A POLICE officer involved in the Jessica Chapman and Holly Wells murder enquiry has been sentenced to six months in prison for possessing hundreds of indecent photos of children.

A POLICE officer involved in the Jessica Chapman and Holly Wells murder enquiry has been sentenced to six months in prison for possessing hundreds of indecent photos of children.

Anthony Goodridge, 34, from Ely, Cambridgeshire, had previously pleaded guilty to the charge in January and was sentenced at Ipswich Crown Court today.

During the hearing defence barrister Maria Dineen condemned the media pressure that Goodridge and his family had been put under since his arrest in September last year.

She told Judge John Devaux: "Under any other series of events an incident of this nature would only attract local press interest. Other police officers have been arrested as part of the operation but none have been given this media attention. This was brought about by his role in the Soham incident. He was in the wrong place at the wrong time."

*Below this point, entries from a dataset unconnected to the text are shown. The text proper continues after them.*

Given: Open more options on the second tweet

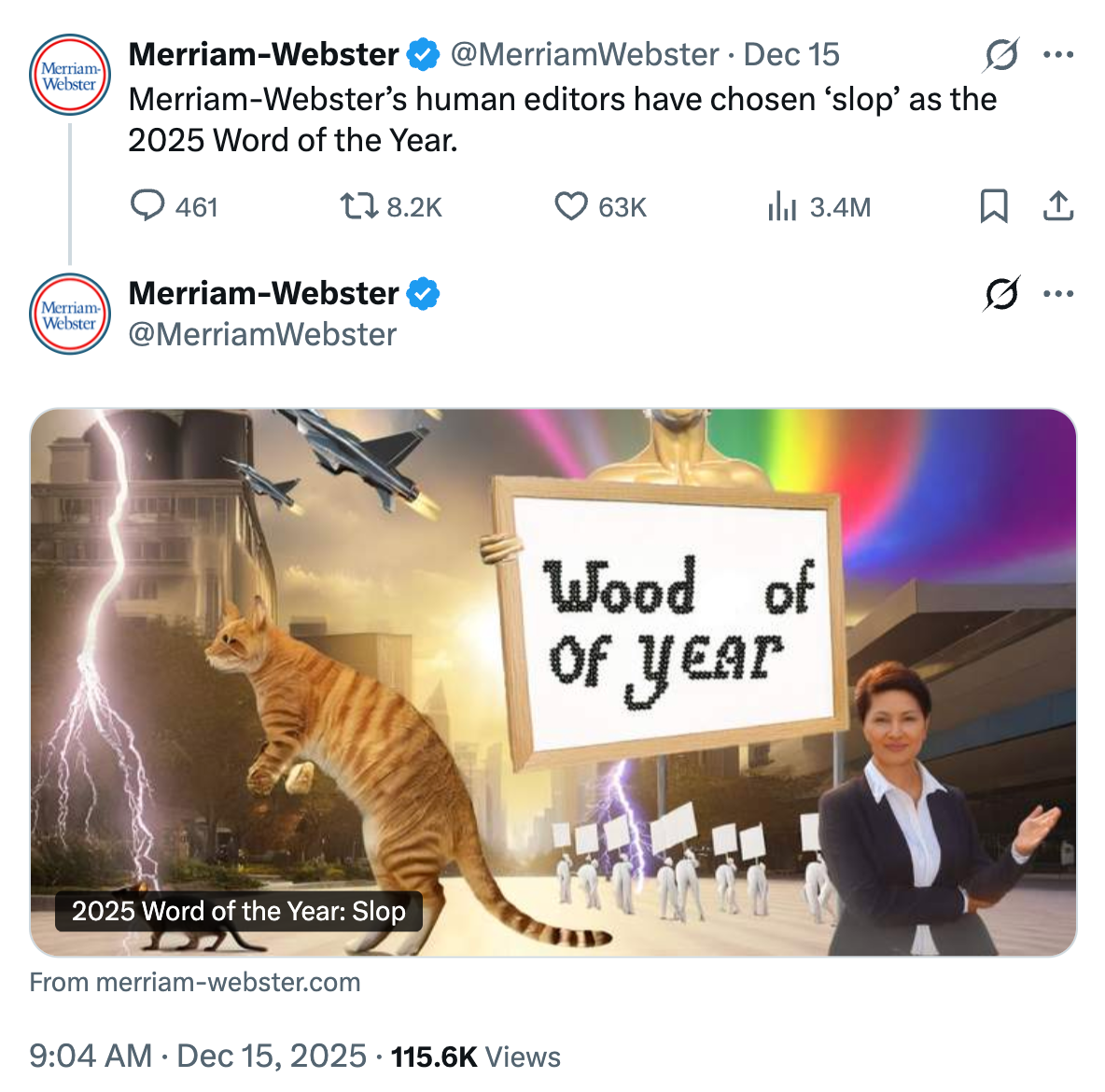Looking at the screenshot, I should coord(1058,294).
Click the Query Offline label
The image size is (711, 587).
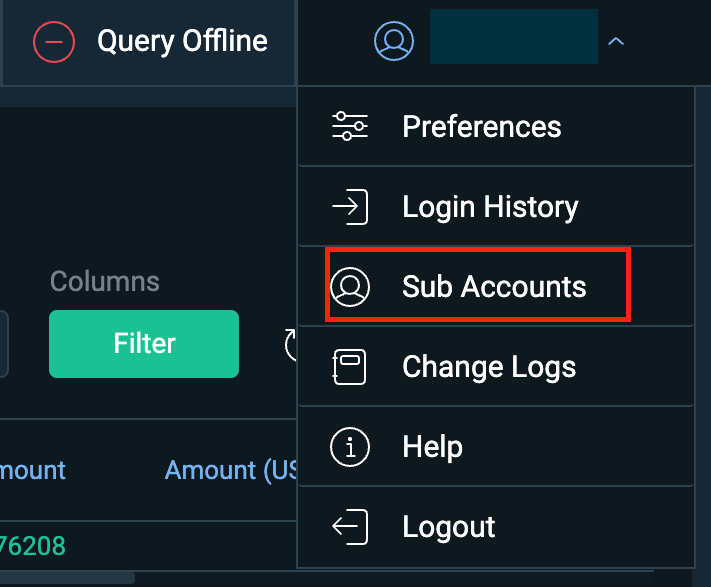click(x=182, y=42)
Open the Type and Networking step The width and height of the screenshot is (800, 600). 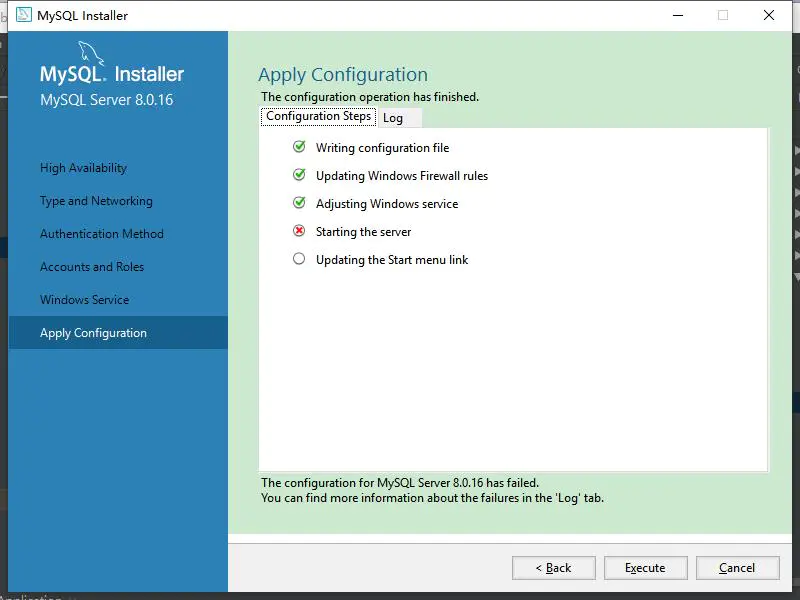[95, 200]
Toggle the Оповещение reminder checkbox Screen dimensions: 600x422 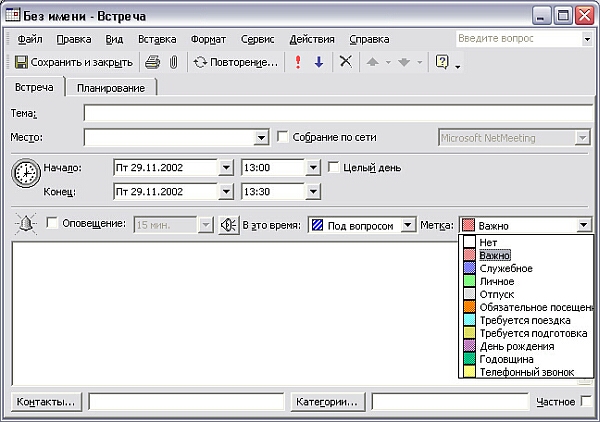52,225
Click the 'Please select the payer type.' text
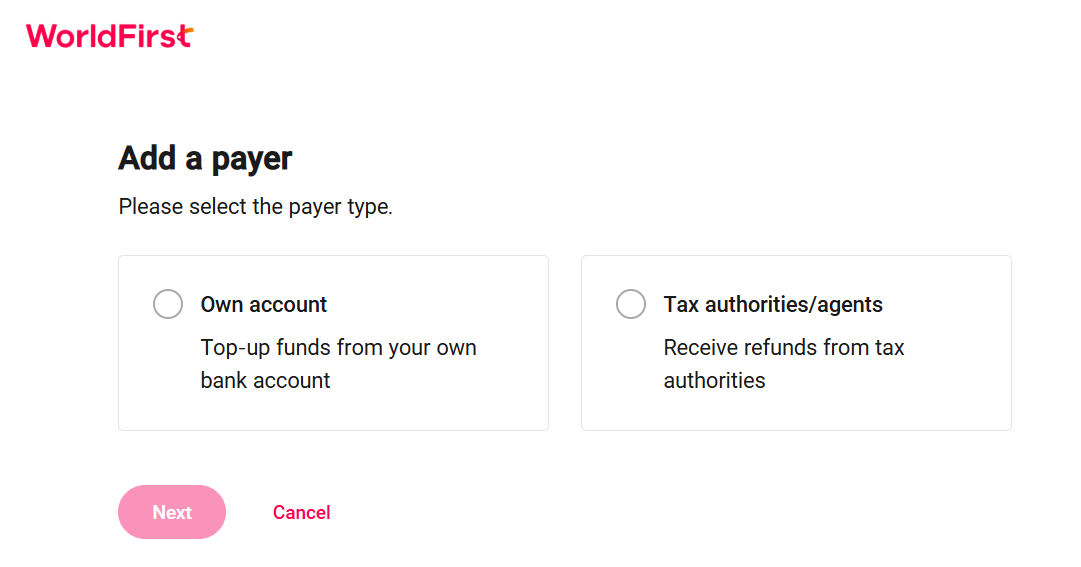Screen dimensions: 1081x567 (x=255, y=206)
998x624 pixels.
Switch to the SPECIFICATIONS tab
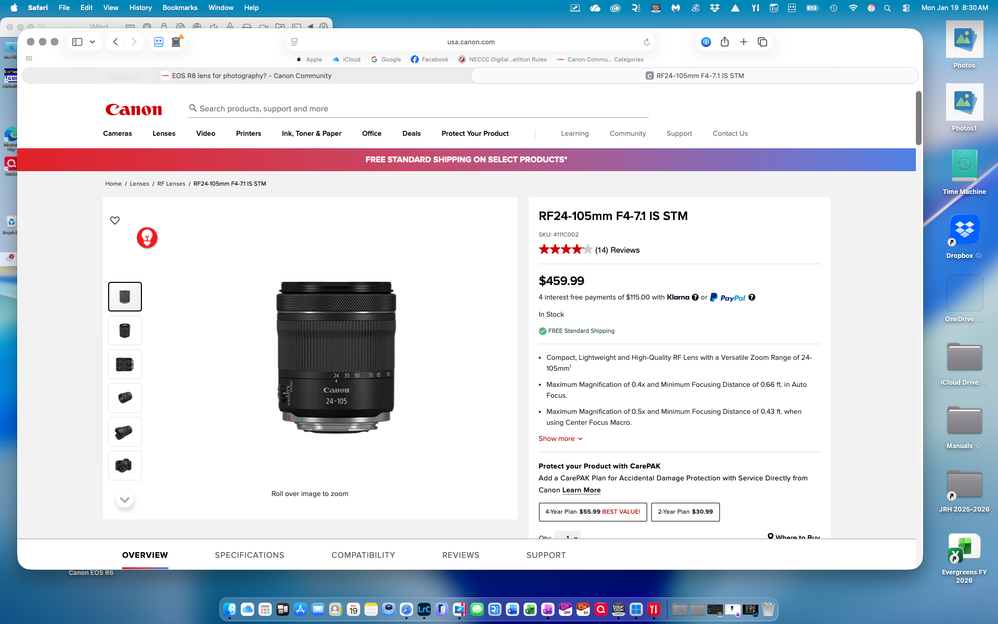249,555
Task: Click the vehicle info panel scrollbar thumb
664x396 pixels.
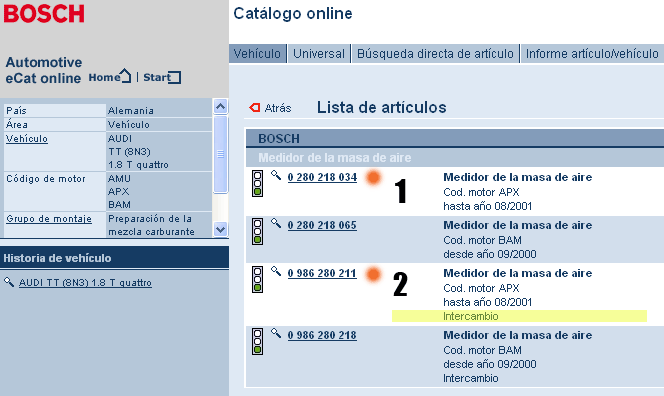Action: click(220, 154)
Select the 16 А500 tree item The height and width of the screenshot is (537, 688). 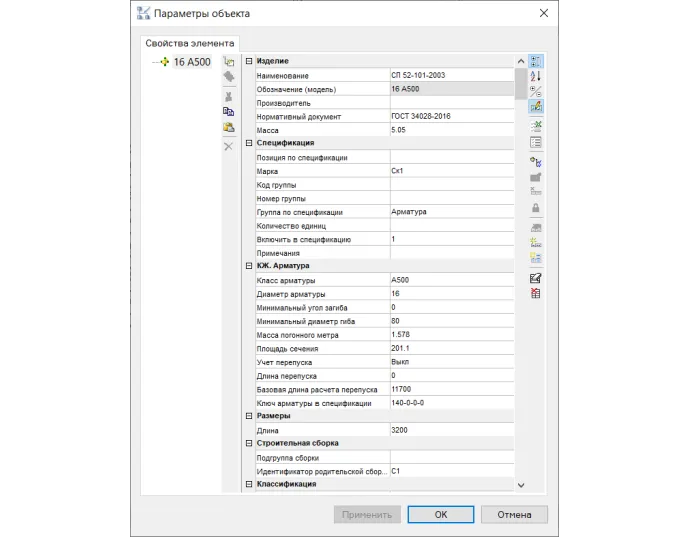click(x=191, y=62)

Miss Dineen told the court how Goodridge had pleaded guilty at the earliest opportunity and knew that he needed help. She said that he had showed incredible self-insight and remorse about his crime. There was never any suggestion that he had acted anything other than properly in his role as an exhibits officer in the Soham case.

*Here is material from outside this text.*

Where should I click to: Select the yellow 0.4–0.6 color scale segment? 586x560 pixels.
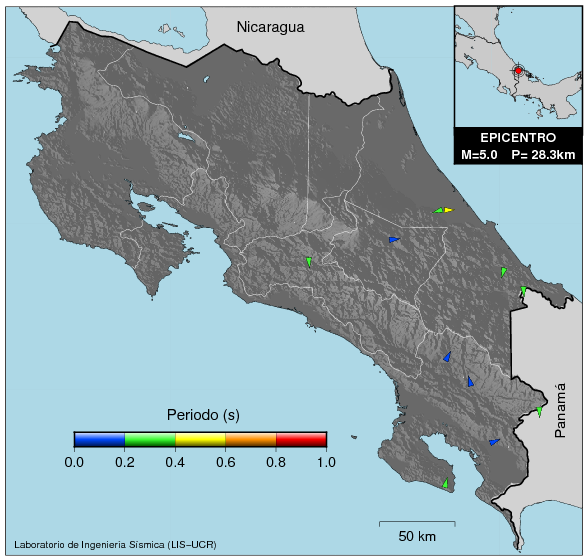pyautogui.click(x=200, y=440)
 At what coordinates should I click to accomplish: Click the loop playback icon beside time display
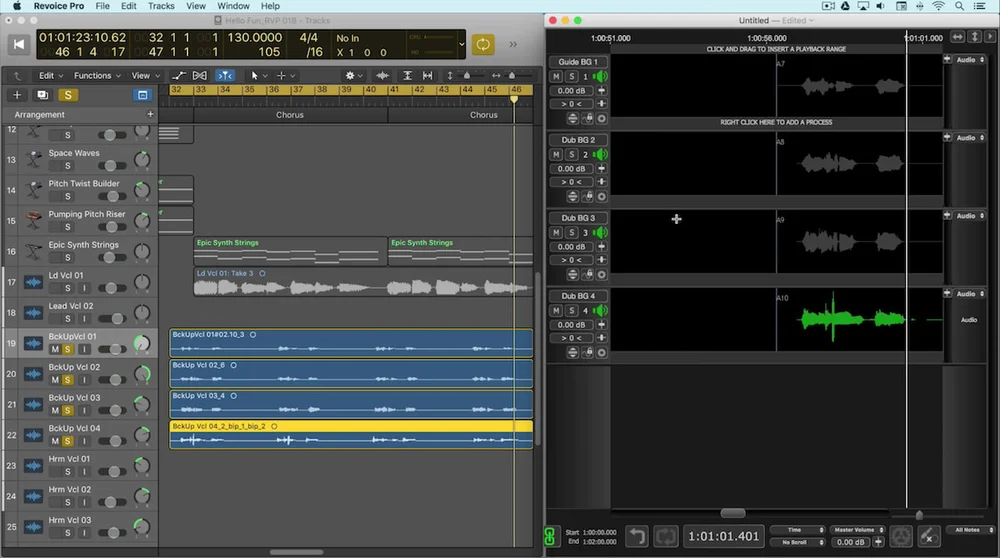pyautogui.click(x=665, y=536)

She said how this problem had grown from e-mail communication that had rapidly grown into an addiction. He had become desensitised to the images of the children.

She said: "His interest in the material became more extreme but it was always in private, always in his own time and in his own home."

There was no suggestion that Goodridge had ever sold any of the images on.

Prosecuting Andrew Campbell-Tiech told that Goodridge had 330 indecent photographs in his possession. They ranged from pictures of nude children to ones engaging in sexual activity with adults, some as young as four years old.

Mr Campbell-Tiech said Goodridge's explanation had been that he would retreat into his own private world made available by the internet. He used to use it as a means of escape from pressures of work and home, but Goodridge had been tracked down by a US police investigation.

Goodridge is married with two young children but he said he never would have abused them or any other child. However Mr Campbell-Tiech pointed out that every image was a recorded image of a child being abused.

In sentencing Judge John Devaux said that he had read psychiatric reports and letter of support from Goodridge's family and friends who were standing by him.

He said: "Your humiliation has been very public and there will have been considerable pressures on your family."

But he added that viewing the pictures was not a victimless crime and that in some of the images the child was obviously distressed and in Goodridge's own words "must have been going through hell."

Judge Devaux said there was no alternative but to give a custodial sentence.

Goodridge was sentenced to six months in prison, of which he will serve half and the balance will be held in suspense.